[Items listed in a dataset]
__________________________________________________

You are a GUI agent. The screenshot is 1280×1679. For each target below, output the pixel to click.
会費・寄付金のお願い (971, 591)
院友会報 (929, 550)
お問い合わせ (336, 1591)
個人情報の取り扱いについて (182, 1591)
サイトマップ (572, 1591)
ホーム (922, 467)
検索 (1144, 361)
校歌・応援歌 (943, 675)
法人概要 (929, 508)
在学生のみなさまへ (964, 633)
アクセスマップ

__________________________________________________

Prompt:
From the line containing "会費・寄付金のお願い (971, 591)" down to the last line of the records, transcribe every line exactly and add nothing else.

Output below:
会費・寄付金のお願い (971, 591)
院友会報 (929, 550)
お問い合わせ (336, 1591)
個人情報の取り扱いについて (182, 1591)
サイトマップ (572, 1591)
ホーム (922, 467)
検索 (1144, 361)
校歌・応援歌 (943, 675)
法人概要 (929, 508)
在学生のみなさまへ (964, 633)
アクセスマップ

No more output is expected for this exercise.